## Assignment
From the records below, extract only the lines running from the line with "Actas (64, 955)" to the line with "Cartografía (83, 767)", both lines included, reproducing them exactly.

## Data to use
***

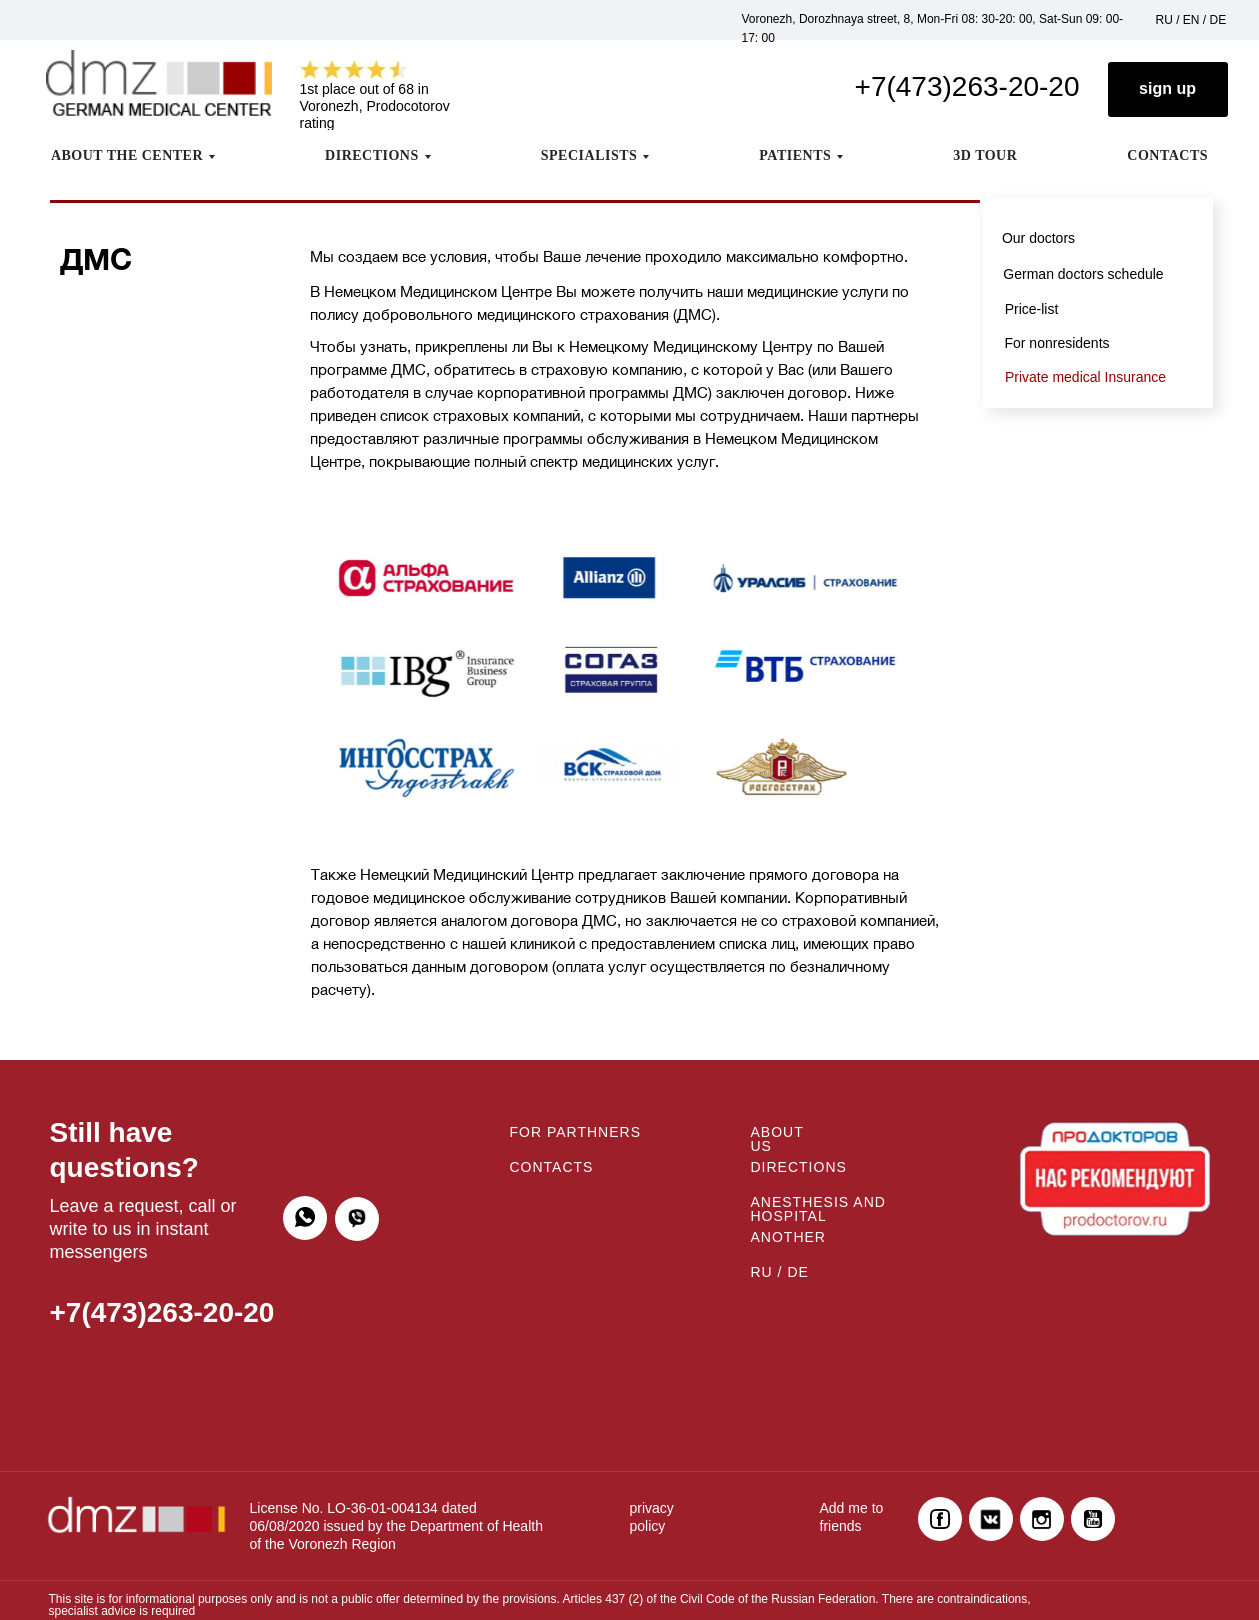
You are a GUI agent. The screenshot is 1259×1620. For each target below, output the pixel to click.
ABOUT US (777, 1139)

***

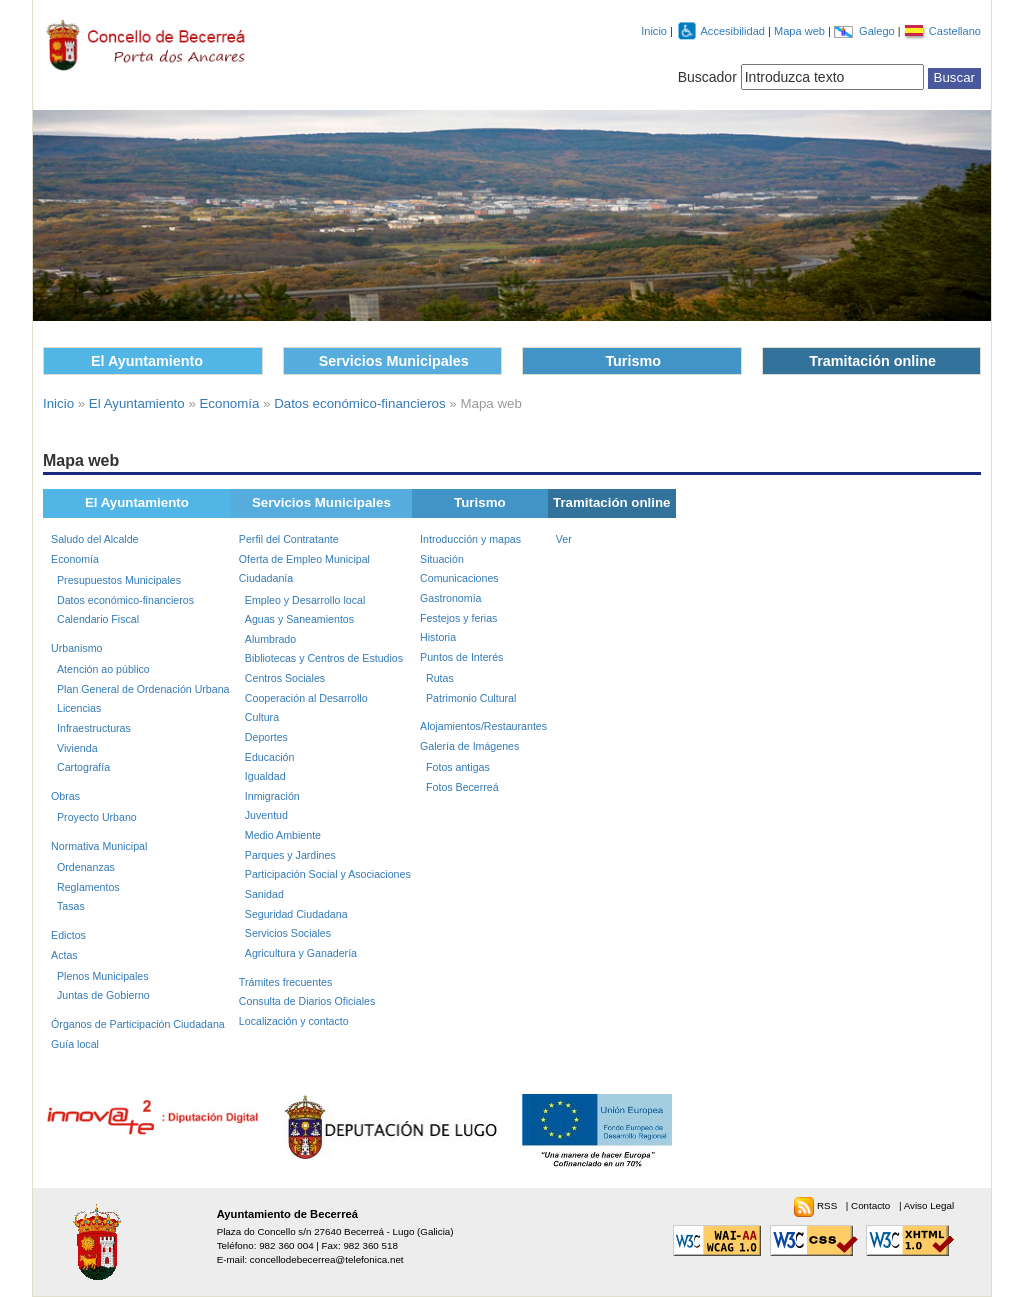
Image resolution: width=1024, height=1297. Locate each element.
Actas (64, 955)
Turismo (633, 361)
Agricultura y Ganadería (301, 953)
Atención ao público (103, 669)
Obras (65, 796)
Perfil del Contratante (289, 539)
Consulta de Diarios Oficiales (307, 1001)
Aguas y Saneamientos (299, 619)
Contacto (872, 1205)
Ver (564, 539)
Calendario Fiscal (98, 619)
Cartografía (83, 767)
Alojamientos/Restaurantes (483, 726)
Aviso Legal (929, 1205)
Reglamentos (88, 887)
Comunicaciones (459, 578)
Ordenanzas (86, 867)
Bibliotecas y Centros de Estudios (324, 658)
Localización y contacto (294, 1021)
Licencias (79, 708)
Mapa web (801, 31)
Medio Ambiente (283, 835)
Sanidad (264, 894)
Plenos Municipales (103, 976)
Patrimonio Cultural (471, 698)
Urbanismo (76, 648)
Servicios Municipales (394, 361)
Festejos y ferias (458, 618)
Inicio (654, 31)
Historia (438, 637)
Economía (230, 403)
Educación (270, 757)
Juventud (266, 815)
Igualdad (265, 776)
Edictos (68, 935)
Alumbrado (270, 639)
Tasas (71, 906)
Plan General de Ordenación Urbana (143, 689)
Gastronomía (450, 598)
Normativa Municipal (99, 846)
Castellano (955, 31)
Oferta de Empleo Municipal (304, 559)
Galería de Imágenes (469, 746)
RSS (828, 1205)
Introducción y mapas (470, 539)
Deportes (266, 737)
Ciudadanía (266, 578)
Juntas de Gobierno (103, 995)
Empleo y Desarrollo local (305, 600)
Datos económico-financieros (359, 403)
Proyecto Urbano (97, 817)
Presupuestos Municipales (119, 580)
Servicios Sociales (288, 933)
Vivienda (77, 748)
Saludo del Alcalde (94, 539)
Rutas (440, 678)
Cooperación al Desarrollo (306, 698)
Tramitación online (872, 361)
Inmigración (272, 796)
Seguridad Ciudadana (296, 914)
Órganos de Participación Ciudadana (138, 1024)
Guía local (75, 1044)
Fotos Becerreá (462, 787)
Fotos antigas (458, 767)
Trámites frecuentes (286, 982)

***

## Response to this task
Actas (64, 955)
Turismo (633, 361)
Agricultura y Ganadería (301, 953)
Atención ao público (103, 669)
Obras (65, 796)
Perfil del Contratante (289, 539)
Consulta de Diarios Oficiales (307, 1001)
Aguas y Saneamientos (299, 619)
Contacto (872, 1205)
Ver (564, 539)
Calendario Fiscal (98, 619)
Cartografía (83, 767)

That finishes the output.